**Parts of the exercise:**
a - In the Diet Coke passage, rewrite the stretch from "For certain members" through "July 8, 1982.", swapping "ambrosia" for "nectar".
b - Please list every book or story title named in the Diet Coke passage.

**Excerpted passage:**
######
For certain members of The Silver Family, Diet Coke is as crucial to existence as ambrosia was for the Greek gods. The Coca-Cola Corporation’s pre-eminent calorie-free carbonated beverage, Diet Coke is, to quote Old Lady Standish, guzzled by certain Silvers “like it’s going out of style.”
Dark brown fizzy water, flavored with vanilla, cinnamon, and citrus oils, among other flavorings. It is commonly served cold.
According to Wikipedia, which is never wrong, “Cola became popular worldwide after pharmacist John Pemberton invented Coca-Cola in 1886, which was later imitated by other manufacturers.” Diet Coke, the calorie-free alternative to traditional Coca-Cola, was introduced on July 8, 1982.
Younger members of the Silver Family, once they were allowed to drink soda at all, traditionally stuck with the regular Coke products that their dads drank—leaving the Diet Coke to the moms. But as body image issues passed down through the generations, these younger Silvers eventually turned to Diet Coke too. And now they cannot—and will not—be separated from their nectar of the gods. Studies warning about the side-effects of artificial sweeteners be damned!
In The Boot of Destiny, Old Lady Standish accuses Tracy Silver of guzzling Diet Cokes during her high school lunch period “like they’re going out of style.”
Later in that same book, Michael Silver introduces an anecdote about his time in New Orleans by saying “I’d been nursing Diet Cokes and listening to the house band at a little joint called Fritzel’s, way down past the strip clubs and the sports bars.”
During an inner monologue in The Piano of Death, Veronica Silver thinks “They were supposed to be drinking Diet Coke, not Coors Light.”
While hanging out with her friend David Johnson in the story “Robin: The Word on the Ceiling,” Robin Gates also partakes: “While his back was to me, I reached across the table to pluck a fry from his plate. It was so soggy and disgusting that I might not have finished it if it weren’t for the fact that I had no place to hide the evidence. I chewed quickly, swallowed, and reached for my Diet Coke.”
And in the short story “Where It Hurts,” the protagonist laments the cessation of her habit: “Janet sips at her Coke—no longer Diet, because of the baby.”
######
**Extracted data:**
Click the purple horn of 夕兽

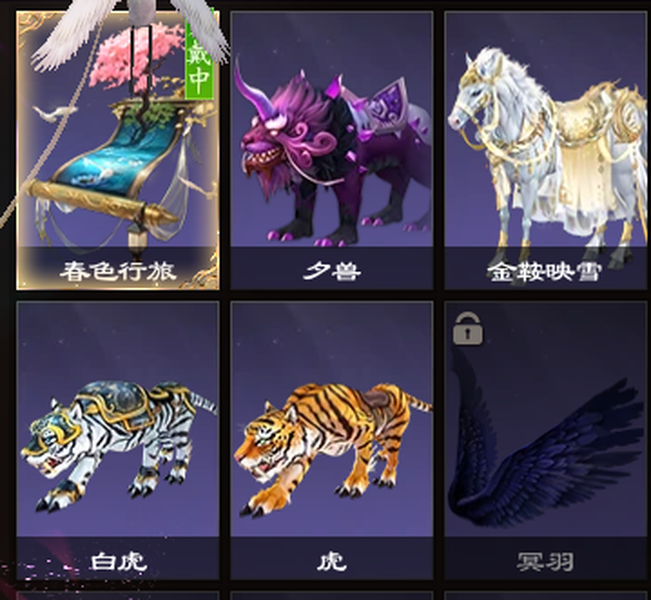(x=253, y=93)
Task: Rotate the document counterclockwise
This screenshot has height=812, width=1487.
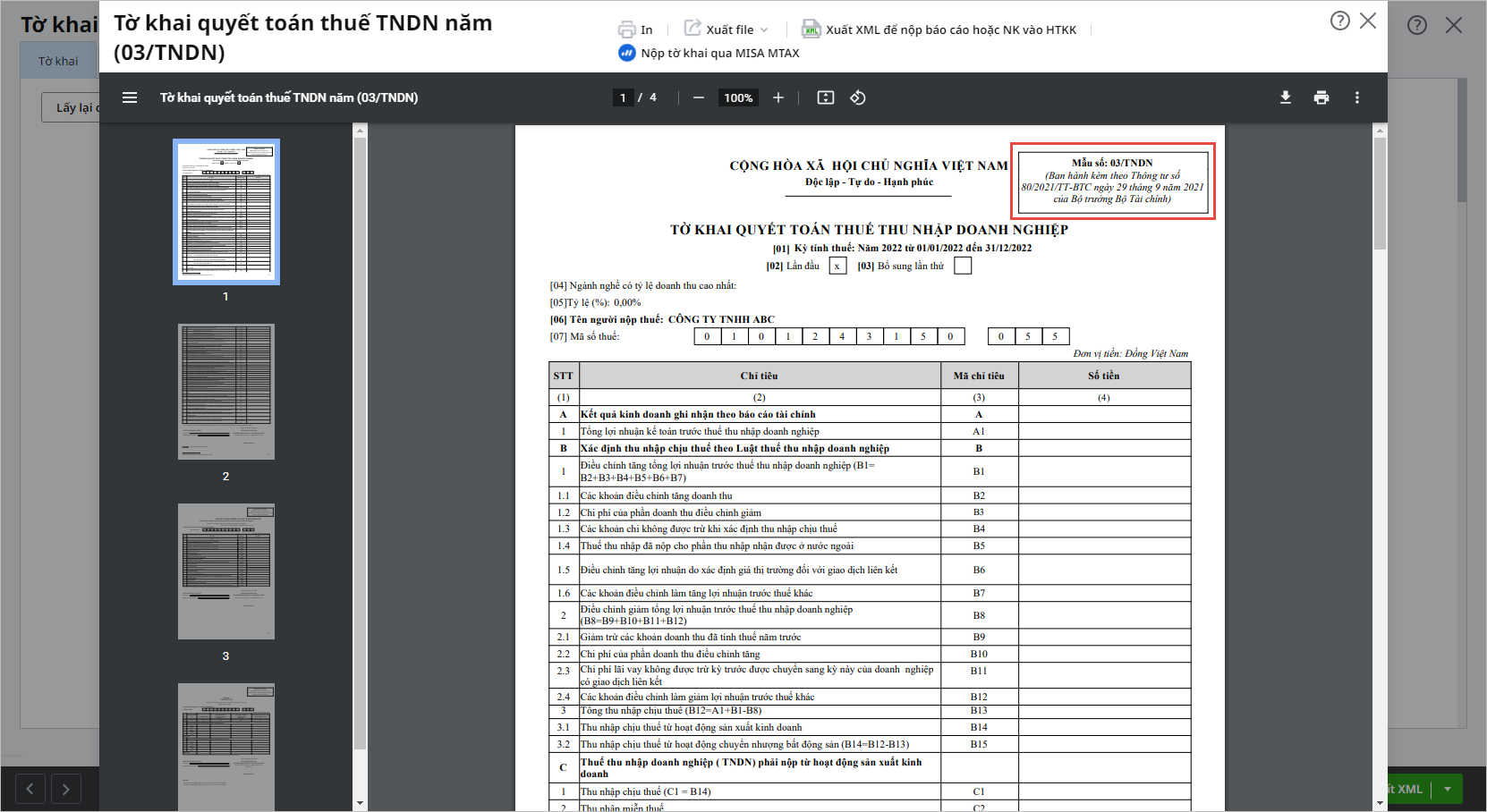Action: (858, 97)
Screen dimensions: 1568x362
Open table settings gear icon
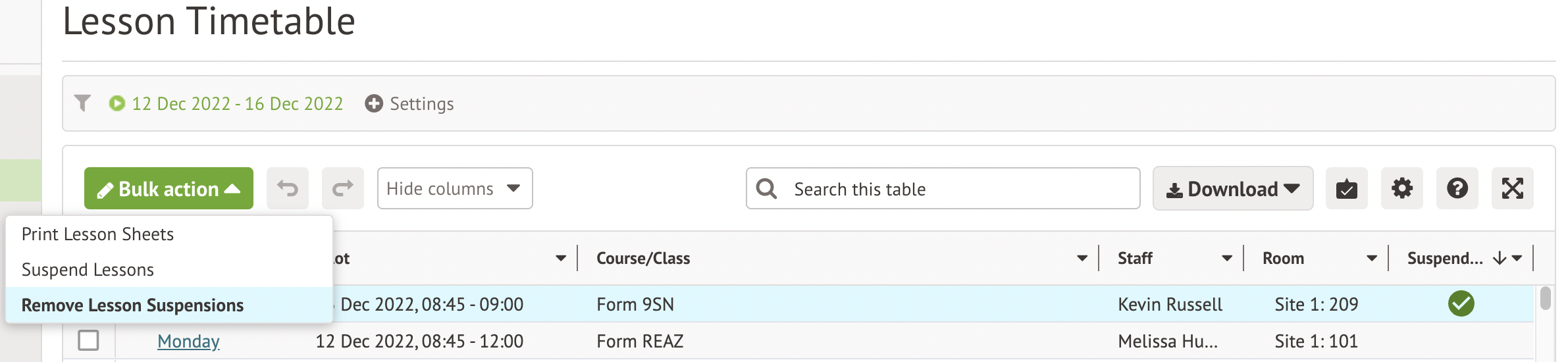tap(1401, 189)
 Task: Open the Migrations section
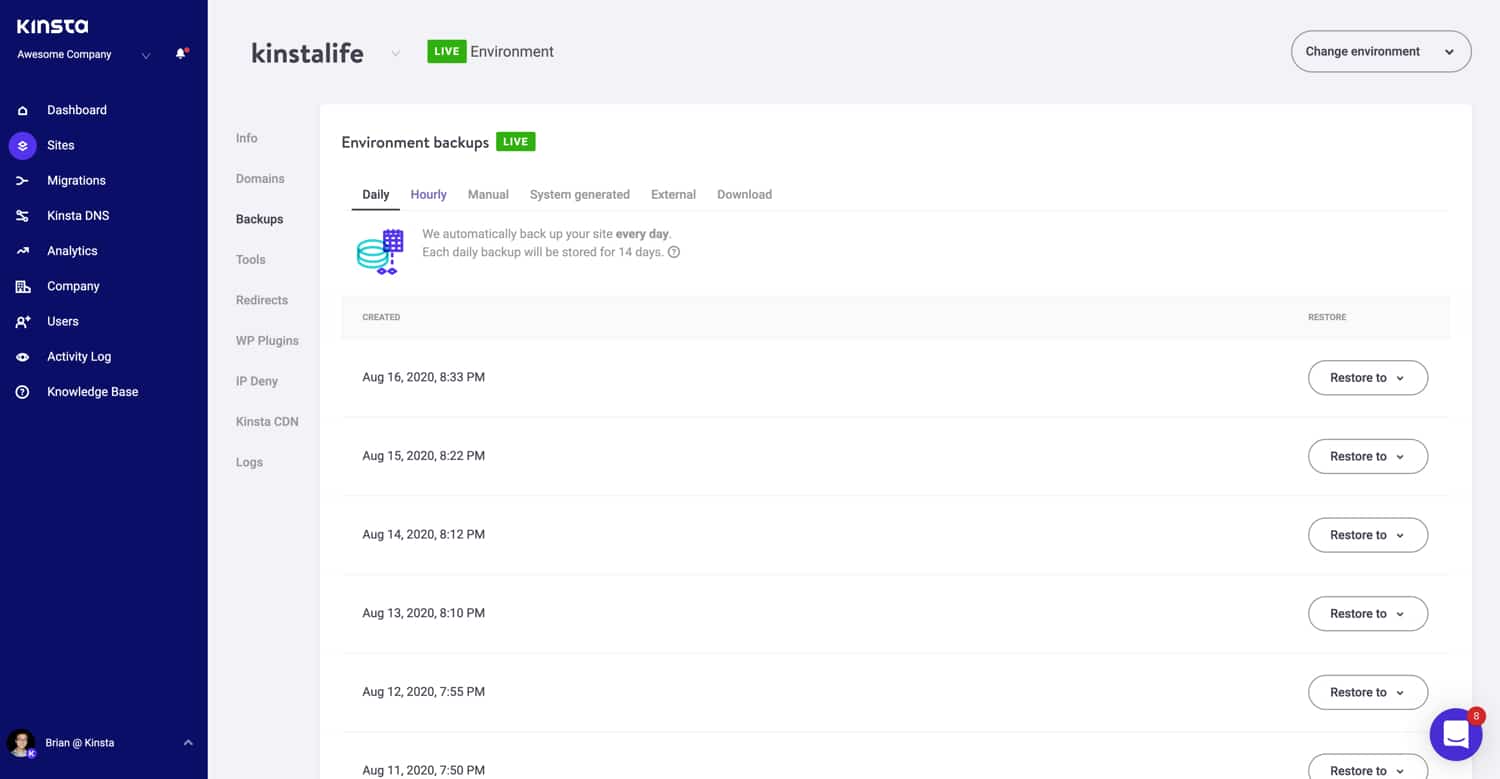tap(75, 180)
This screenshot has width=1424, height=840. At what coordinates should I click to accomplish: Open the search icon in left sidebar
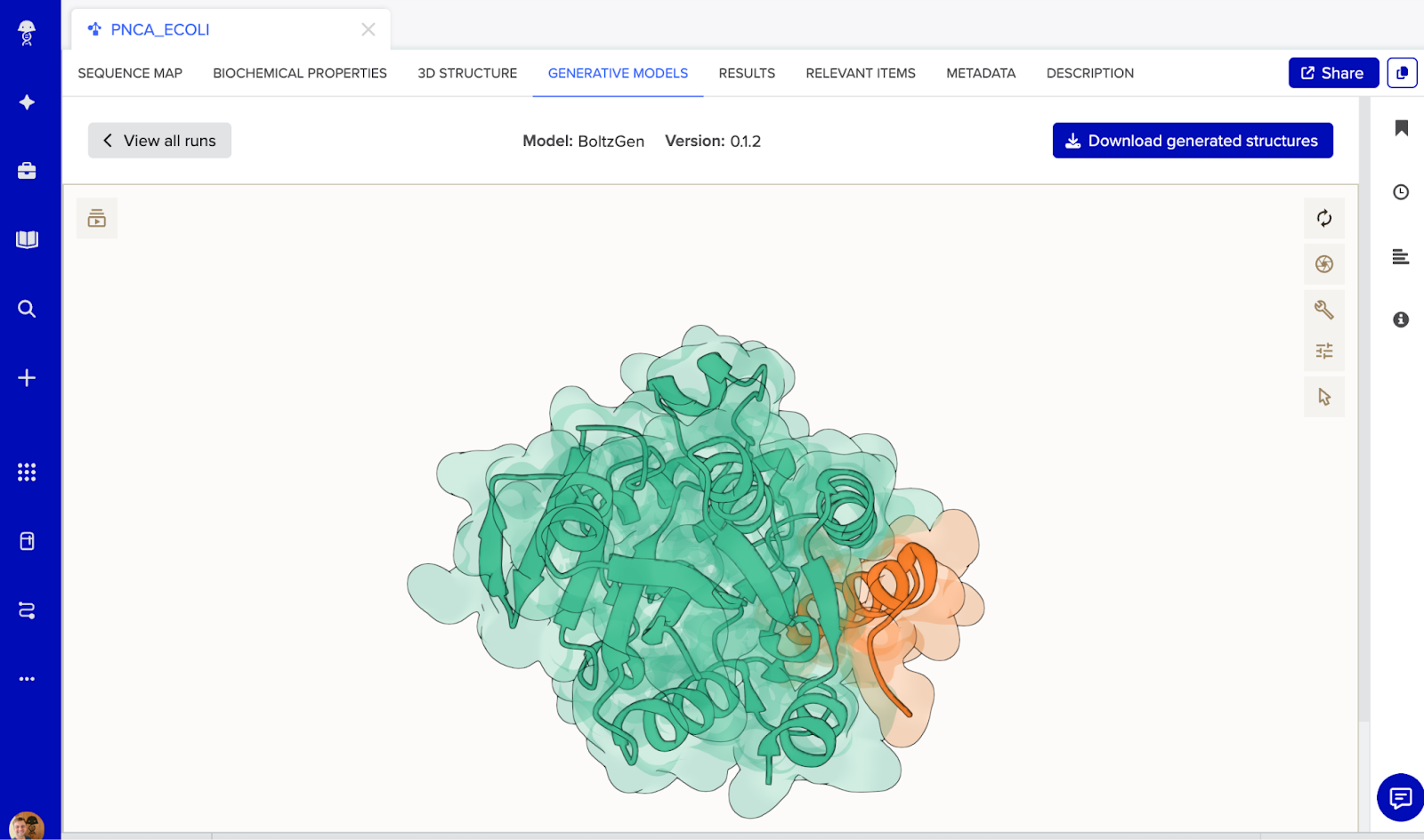pyautogui.click(x=27, y=309)
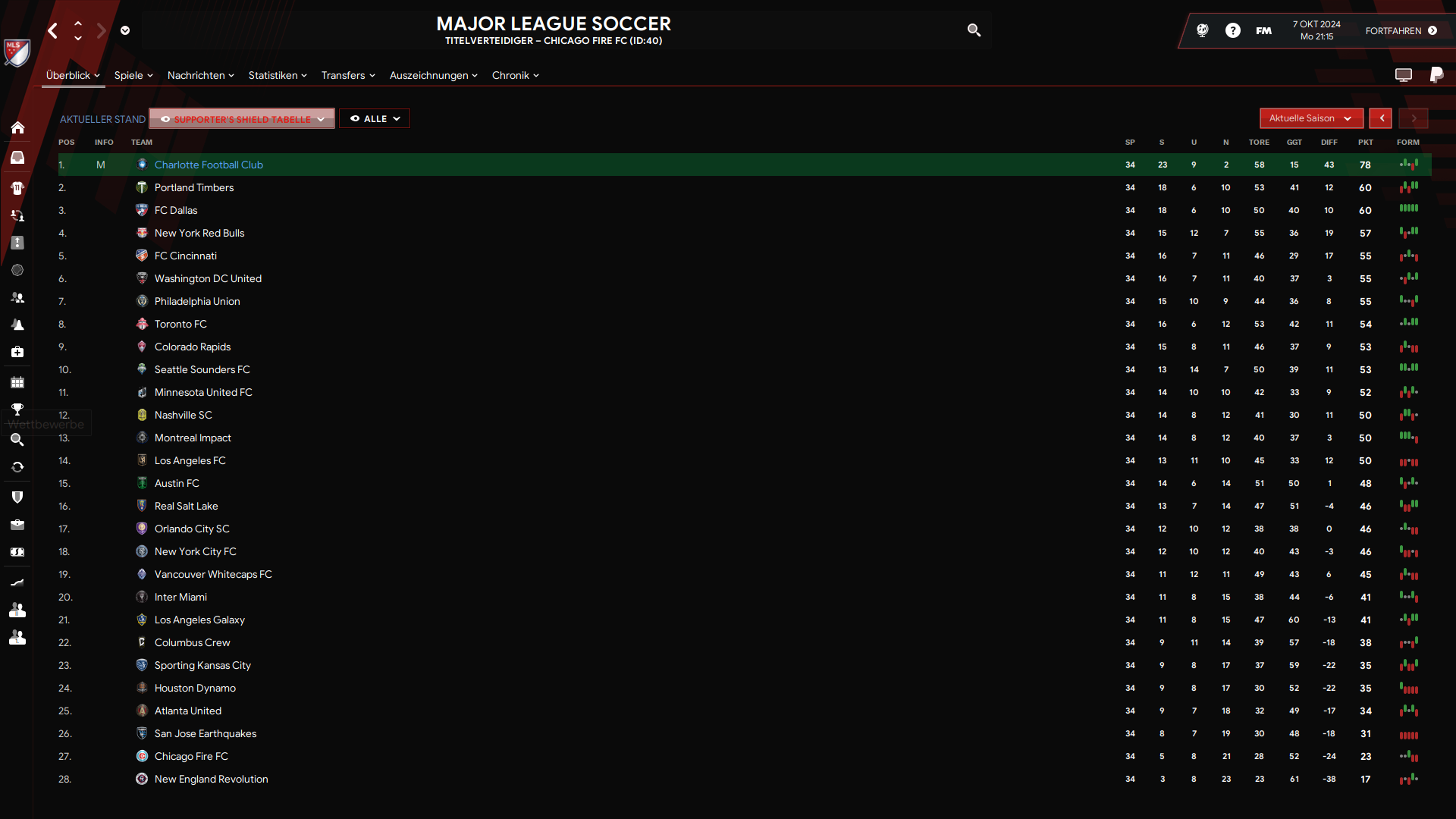Toggle eye icon on Supporter's Shield Tabelle
The image size is (1456, 819).
pos(165,119)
######
**Problem solutions:**
a -
For certain members of The Silver Family, Diet Coke is as crucial to existence as nectar was for the Greek gods. The Coca-Cola Corporation’s pre-eminent calorie-free carbonated beverage, Diet Coke is, to quote Old Lady Standish, guzzled by certain Silvers “like it’s going out of style.”
Dark brown fizzy water, flavored with vanilla, cinnamon, and citrus oils, among other flavorings. It is commonly served cold.
According to Wikipedia, which is never wrong, “Cola became popular worldwide after pharmacist John Pemberton invented Coca-Cola in 1886, which was later imitated by other manufacturers.” Diet Coke, the calorie-free alternative to traditional Coca-Cola, was introduced on July 8, 1982.

b -
- The Boot of Destiny
- The Piano of Death
- "Robin: The Word on the Ceiling"
- "Where It Hurts"